Cryopreservation of pre-hatch embryos of zebrafish (Brachydanio rerio)

The toxicity of five cryoprotectants - methanol, DMSO, glycerol, ethanediol and sucrose - on different development stages of zebrafish embryos was investigated. Embryos were exposed to a range of cryoprotectant concentrations for 30 min at room temperature. Post-heart beat stage embryos were more resistant to cryoprotectants than early embryonic stages. The maximum non-toxic concentrations of cryoprotectants on heart beat stage embryos were 2 M methanol, 2 M DMSO, 1 M glycerol, 2 M ethanediol and 0.5 M sucrose. Gradual stepwise addition did not reduce toxicity. Heart beat stage embryos survived 2 M methanol at room temperature for up to 5 hours, whilst DMSO and ethanediol were toxic after 3 and 1 hour exposure respectively. The effect of the nature and concentration of cryoprotectant, equilibrium time, and cooling rate were investigated during cooling to - 30 degrees C. Methanol was more effective than either DMSO or ethanediol for zebrafish embryo cryopreservation and 0.3 degrees C/min was found to be the optimum cooling rate.

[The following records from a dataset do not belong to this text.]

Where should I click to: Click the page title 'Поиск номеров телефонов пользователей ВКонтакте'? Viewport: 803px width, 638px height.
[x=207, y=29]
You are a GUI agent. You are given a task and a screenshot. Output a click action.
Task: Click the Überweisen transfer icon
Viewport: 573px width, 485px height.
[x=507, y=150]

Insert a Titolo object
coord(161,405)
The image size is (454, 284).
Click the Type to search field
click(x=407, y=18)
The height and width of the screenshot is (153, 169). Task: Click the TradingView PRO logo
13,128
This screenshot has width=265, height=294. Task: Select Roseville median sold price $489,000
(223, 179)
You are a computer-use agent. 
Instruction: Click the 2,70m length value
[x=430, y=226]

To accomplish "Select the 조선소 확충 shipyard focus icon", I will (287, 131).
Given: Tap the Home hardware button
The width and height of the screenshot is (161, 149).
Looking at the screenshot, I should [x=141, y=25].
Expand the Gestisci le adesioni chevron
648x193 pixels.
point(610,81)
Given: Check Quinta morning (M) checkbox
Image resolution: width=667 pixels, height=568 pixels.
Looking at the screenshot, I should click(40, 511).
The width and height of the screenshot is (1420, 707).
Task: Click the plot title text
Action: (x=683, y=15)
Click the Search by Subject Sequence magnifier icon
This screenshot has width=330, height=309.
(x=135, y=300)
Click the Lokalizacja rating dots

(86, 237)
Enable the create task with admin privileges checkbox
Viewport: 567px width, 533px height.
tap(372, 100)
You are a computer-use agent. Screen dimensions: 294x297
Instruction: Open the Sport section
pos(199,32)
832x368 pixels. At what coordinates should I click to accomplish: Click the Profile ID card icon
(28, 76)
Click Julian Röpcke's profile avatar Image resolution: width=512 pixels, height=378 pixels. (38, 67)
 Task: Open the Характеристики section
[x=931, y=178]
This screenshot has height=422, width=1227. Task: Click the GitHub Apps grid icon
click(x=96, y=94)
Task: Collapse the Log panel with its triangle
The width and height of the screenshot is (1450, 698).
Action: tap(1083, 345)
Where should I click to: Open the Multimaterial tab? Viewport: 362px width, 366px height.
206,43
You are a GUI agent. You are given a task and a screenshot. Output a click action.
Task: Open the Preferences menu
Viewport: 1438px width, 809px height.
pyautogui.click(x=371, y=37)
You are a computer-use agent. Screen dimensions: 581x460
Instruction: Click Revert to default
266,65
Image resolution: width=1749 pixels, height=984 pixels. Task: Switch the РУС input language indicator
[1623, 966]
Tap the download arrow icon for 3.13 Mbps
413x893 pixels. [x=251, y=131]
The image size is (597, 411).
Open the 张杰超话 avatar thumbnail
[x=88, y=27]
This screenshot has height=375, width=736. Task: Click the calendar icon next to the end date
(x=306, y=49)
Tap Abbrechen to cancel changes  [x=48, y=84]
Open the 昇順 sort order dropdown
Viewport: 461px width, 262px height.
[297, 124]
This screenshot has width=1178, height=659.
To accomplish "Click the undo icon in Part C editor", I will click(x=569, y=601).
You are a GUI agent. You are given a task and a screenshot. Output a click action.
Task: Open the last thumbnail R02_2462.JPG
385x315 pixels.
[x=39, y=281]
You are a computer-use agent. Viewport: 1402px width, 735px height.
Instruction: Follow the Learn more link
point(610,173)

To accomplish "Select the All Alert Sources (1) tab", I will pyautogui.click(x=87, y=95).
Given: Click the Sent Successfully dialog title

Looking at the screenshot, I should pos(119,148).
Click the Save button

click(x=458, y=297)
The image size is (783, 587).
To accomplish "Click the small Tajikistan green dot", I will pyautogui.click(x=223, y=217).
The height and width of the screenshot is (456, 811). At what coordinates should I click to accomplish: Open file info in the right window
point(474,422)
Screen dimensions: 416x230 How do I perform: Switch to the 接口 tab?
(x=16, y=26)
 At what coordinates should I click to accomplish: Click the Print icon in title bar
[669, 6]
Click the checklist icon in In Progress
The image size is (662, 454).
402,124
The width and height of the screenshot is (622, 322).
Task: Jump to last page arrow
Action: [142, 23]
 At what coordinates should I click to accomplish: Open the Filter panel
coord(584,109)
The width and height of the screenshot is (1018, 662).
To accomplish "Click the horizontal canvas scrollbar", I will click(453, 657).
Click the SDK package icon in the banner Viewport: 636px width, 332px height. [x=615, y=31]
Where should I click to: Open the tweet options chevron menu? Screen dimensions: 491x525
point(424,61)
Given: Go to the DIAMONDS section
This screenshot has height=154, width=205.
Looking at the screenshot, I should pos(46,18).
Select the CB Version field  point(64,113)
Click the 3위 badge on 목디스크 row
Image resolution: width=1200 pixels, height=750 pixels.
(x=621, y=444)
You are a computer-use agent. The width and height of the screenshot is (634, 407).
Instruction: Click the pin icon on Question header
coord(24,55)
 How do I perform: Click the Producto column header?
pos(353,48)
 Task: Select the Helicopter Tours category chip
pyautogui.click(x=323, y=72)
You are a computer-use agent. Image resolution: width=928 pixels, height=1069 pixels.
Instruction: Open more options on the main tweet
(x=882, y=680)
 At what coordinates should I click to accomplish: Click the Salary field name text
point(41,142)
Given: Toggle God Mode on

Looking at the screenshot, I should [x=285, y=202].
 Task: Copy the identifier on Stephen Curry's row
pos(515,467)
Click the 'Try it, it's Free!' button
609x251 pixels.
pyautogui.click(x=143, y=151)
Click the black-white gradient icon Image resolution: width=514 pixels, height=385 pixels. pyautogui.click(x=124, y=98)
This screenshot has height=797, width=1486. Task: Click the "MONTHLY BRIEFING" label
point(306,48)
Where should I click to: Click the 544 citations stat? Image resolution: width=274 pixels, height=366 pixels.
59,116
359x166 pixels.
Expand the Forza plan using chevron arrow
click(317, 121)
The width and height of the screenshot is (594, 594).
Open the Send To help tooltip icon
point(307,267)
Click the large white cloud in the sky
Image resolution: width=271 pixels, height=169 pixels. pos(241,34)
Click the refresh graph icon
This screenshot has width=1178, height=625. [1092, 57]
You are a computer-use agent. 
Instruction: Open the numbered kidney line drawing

Two-step addition of cryoprotectants, with the higher concentration of cryoprotectants added at WC, improved the results. The best embryo survivals obtained after cooling were 94% at - 10 degrees C, 72% at - 15 degrees C, 43% at - 20 degrees C, and 8% at -25 degrees C, no embryos hatched following cooling to - 30 degrees C. Ice formation within the egg was found to be the main factor affecting survival of the embryos.